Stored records
--- --- ---

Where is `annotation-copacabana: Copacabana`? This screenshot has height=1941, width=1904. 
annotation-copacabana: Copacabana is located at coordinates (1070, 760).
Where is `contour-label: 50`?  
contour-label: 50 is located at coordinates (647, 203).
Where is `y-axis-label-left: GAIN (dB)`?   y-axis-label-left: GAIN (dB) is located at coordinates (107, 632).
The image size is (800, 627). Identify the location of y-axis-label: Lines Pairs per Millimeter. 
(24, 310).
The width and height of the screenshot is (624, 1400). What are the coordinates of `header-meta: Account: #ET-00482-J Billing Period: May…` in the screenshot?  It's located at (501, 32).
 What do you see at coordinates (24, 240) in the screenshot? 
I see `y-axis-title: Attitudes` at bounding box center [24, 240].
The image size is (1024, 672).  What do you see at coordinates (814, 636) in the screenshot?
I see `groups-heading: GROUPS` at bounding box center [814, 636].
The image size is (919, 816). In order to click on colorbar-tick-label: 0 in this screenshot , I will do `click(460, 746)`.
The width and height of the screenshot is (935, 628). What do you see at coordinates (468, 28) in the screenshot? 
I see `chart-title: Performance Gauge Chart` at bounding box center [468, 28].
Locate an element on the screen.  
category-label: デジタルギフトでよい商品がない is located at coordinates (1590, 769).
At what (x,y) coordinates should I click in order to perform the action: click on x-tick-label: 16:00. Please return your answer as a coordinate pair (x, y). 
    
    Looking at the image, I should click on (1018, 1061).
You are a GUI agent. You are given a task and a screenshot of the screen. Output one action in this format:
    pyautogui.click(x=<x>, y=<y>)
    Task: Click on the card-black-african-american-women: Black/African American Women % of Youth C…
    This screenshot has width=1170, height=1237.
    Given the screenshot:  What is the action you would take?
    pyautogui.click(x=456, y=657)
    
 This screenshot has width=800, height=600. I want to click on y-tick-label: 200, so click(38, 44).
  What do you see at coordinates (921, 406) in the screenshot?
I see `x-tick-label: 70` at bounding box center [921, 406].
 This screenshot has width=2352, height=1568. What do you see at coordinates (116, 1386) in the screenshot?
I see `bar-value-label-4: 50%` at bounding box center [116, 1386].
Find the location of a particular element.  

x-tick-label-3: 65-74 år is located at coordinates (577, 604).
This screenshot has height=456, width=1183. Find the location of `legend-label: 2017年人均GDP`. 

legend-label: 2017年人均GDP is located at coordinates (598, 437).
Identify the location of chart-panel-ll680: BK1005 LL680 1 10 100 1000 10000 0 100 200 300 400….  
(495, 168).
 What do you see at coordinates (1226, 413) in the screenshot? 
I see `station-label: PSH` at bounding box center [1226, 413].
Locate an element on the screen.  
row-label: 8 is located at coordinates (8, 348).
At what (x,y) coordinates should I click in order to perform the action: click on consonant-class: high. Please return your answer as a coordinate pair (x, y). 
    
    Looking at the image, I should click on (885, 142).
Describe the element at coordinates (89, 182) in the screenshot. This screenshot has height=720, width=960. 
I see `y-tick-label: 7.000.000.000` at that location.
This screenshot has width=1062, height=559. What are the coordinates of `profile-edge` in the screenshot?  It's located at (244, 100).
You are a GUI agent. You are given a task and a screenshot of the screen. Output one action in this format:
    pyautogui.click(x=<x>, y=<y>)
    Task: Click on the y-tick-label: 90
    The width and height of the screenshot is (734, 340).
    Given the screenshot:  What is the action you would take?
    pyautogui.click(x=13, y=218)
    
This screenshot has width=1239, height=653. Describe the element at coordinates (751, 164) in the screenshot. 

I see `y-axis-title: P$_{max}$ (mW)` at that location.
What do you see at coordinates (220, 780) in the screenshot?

--- --- ---

Copy out the lines above word for word, beginning with the line that contains "This screenshot has height=456, width=1183." and continuing through the line that contains "(495, 168).".

Result of the task
This screenshot has height=456, width=1183. Find the location of `legend-label: 2017年人均GDP`. 

legend-label: 2017年人均GDP is located at coordinates (598, 437).
Identify the location of chart-panel-ll680: BK1005 LL680 1 10 100 1000 10000 0 100 200 300 400….  
(495, 168).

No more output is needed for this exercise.